◆ Исходный текст
Развитие живописи Раннего Возрождения происходило неоднозначно: художники шли собственными, подчас разными путями. Светское начало, стремление к увлекательному повествованию, лирическое земное чувство нашли яркое выражение в произведениях Фра Филиппо Липпи (1406—69), монаха ордена кармелитов. Обаятельный мастер, автор многих алтарных композиций, среди которых лучшей считается картина «Поклонение Младенцу», созданная для капеллы в палаццо Медичи — Риккарди, Филиппо Липпи сумел передать в них человеческую теплоту и поэтическую любовь к природе.

В середине XV в. живопись Центральной Италии пережила бурный расцвет, ярким примером которого может служить творчество Пьеро делла Франческа (1420—92), крупнейшего художника и теоретика искусства эпохи Возрождения. Самое замечательное творение Пьеро делла Франческа — цикл фресок в церкви Сан-Франческо в Ареццо, в основу которых положена легенда о Животворящем древе креста. Расположенные в три яруса фрески прослеживают историю животворящего креста от самого начала, когда из семени райского дерева познания добра и зла на могиле Адама произрастает священное дерево и до конца, когда византийский император Ираклий торжественно возвращает христианскую реликвию в Иерусалим. Творчество Пьеро делла Франческа вышло за пределы местных живописных школ и определило развитие итальянского искусства в целом.

Во второй половине XV столетия в Северной Италии в городах Вероне, Ферраре, Венеции работали многие талантливые мастера. Среди живописцев этого времени наиболее знаменит Андреа Мантенья (1431—1506) — мастер станковой и монументальной живописи, рисовальщик и гравер, скульптор и архитектор. Живописная манера художника отличается чеканностью форм и рисунка, строгостью и правдивостью обобщенных образов. Благодаря пространственной глубине и скульптурности фигур Мантенья достигает впечатления застывшей на мгновенье реальной сцены — настолько объемно и естественно выглядят его персонажи. Большую часть жизни Мантенья прожил в Мантуе, где создал самое известное свое произведение — роспись «Камеры дельи Спози» в загородном замке маркиза Гонзага. Одними лишь средствами живописи он создал здесь роскошный ренессансный интерьер, место для торжественных приемов и праздников. Пользовавшееся огромной известностью искусство Мантеньи оказало влияние на всю северо-итальянскую живопись.

Особое место в живописи Раннего Возрождения принадлежит Сандро Боттичелли (1445—1510), современнику Леонардо да Винчи и молодого Микеланджело. Изысканное искусство Боттичелли с элементами стилизации (т.е. обобщения изображений с помощью условных приемов — упрощения цвета, формы и объема) пользовалось большим успехом в кругу образованных флорентийцев. В основе искусства Боттичелли в отличие от большинства мастеров Раннего Возрождения лежало личное переживание. Среди множества картин, созданных Боттичелли, есть несколько прекраснейших творений мировой живописи («Рождение Венеры», «Весна»). Исключительно чуткий и искренний, Боттичелли прошел сложный и трагический путь творческих исканий — от поэтического восприятия мира в юности до мистицизма и религиозной экзальтации в зрелом возрасте.

◆ Задания к упражнению
1: Извлеките из текста о живописи Раннего Возрождения фрагмент, начиная с «Особое место в» и заканчивая «в зрелом возрасте.».
2: Назовите всех художников, у которых в тексте о живописи Раннего Возрождения указаны годы жизни, и приведите эти годы.

◆ Данные
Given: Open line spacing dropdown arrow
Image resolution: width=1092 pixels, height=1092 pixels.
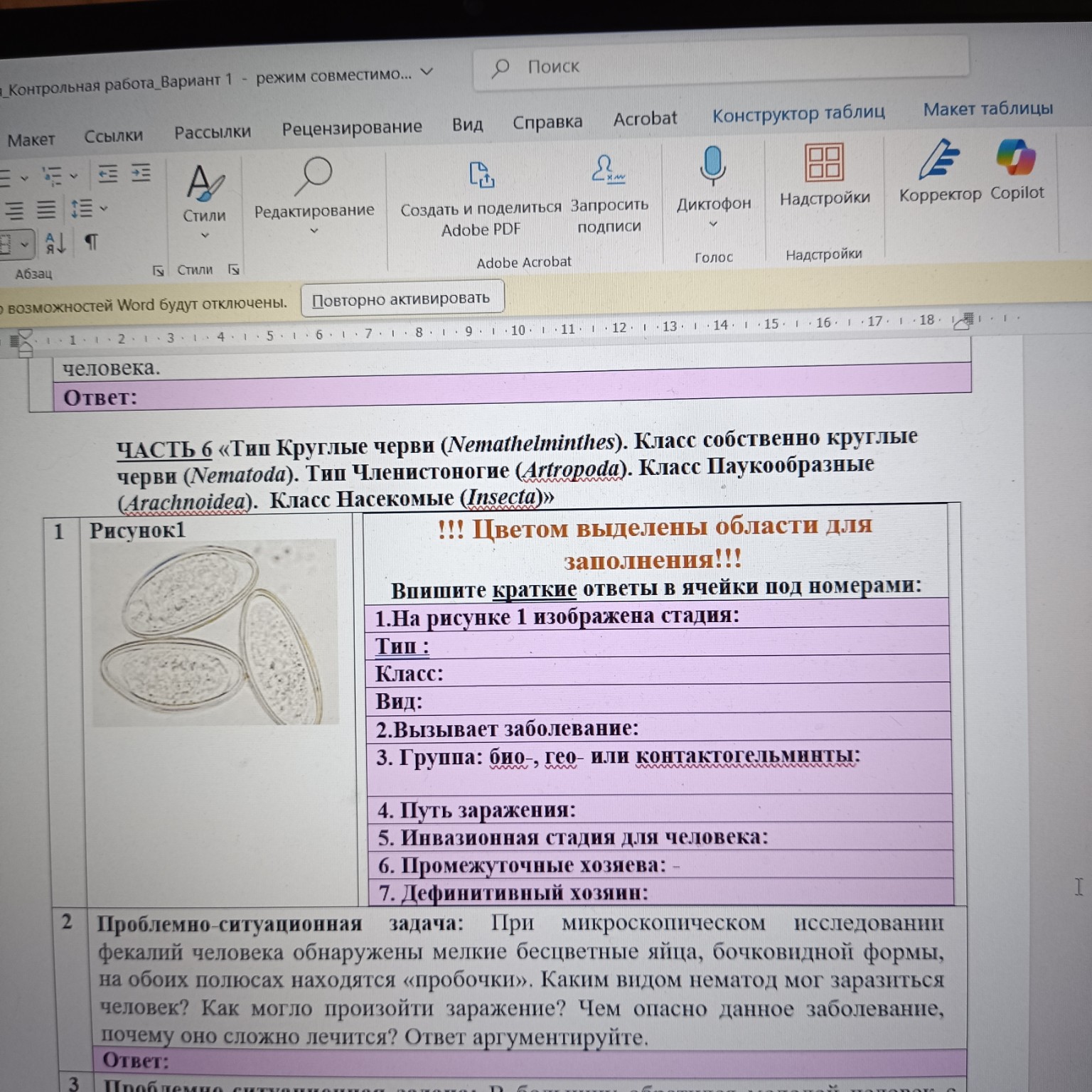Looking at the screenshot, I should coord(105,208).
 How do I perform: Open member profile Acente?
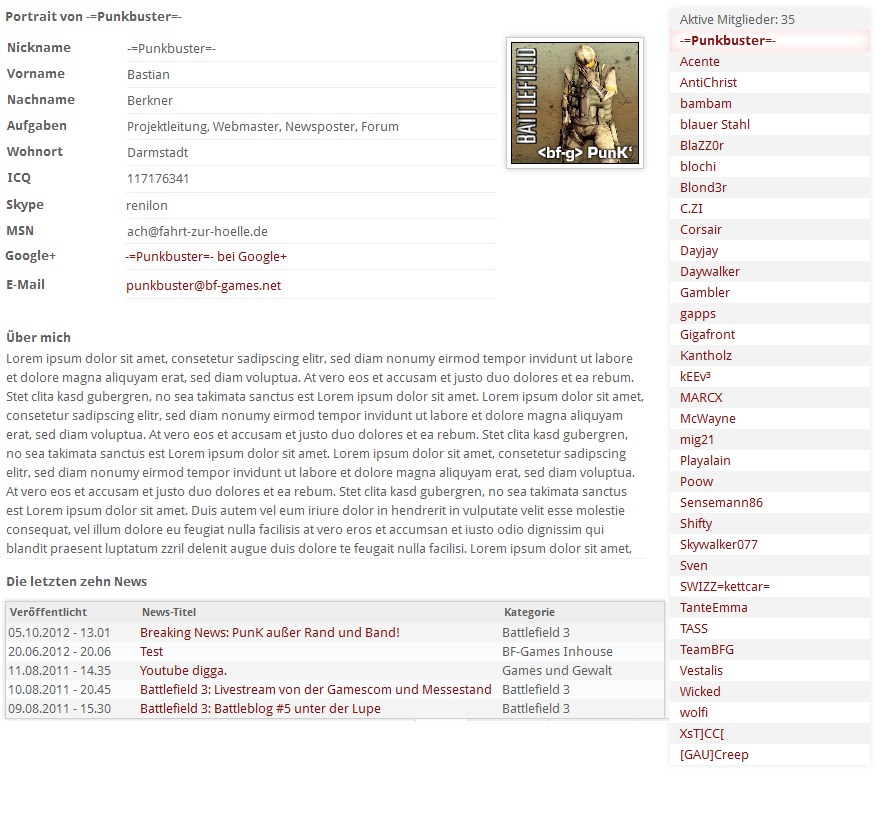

◆ Ответы
1:
Особое место в живописи Раннего Возрождения принадлежит Сандро Боттичелли (1445—1510), современнику Леонардо да Винчи и молодого Микеланджело. Изысканное искусство Боттичелли с элементами стилизации (т.е. обобщения изображений с помощью условных приемов — упрощения цвета, формы и объема) пользовалось большим успехом в кругу образованных флорентийцев. В основе искусства Боттичелли в отличие от большинства мастеров Раннего Возрождения лежало личное переживание. Среди множества картин, созданных Боттичелли, есть несколько прекраснейших творений мировой живописи («Рождение Венеры», «Весна»). Исключительно чуткий и искренний, Боттичелли прошел сложный и трагический путь творческих исканий — от поэтического восприятия мира в юности до мистицизма и религиозной экзальтации в зрелом возрасте.

2: Фра Филиппо Липпи (1406—69), Пьеро делла Франческа (1420—92), Андреа Мантенья (1431—1506), Сандро Боттичелли (1445—1510)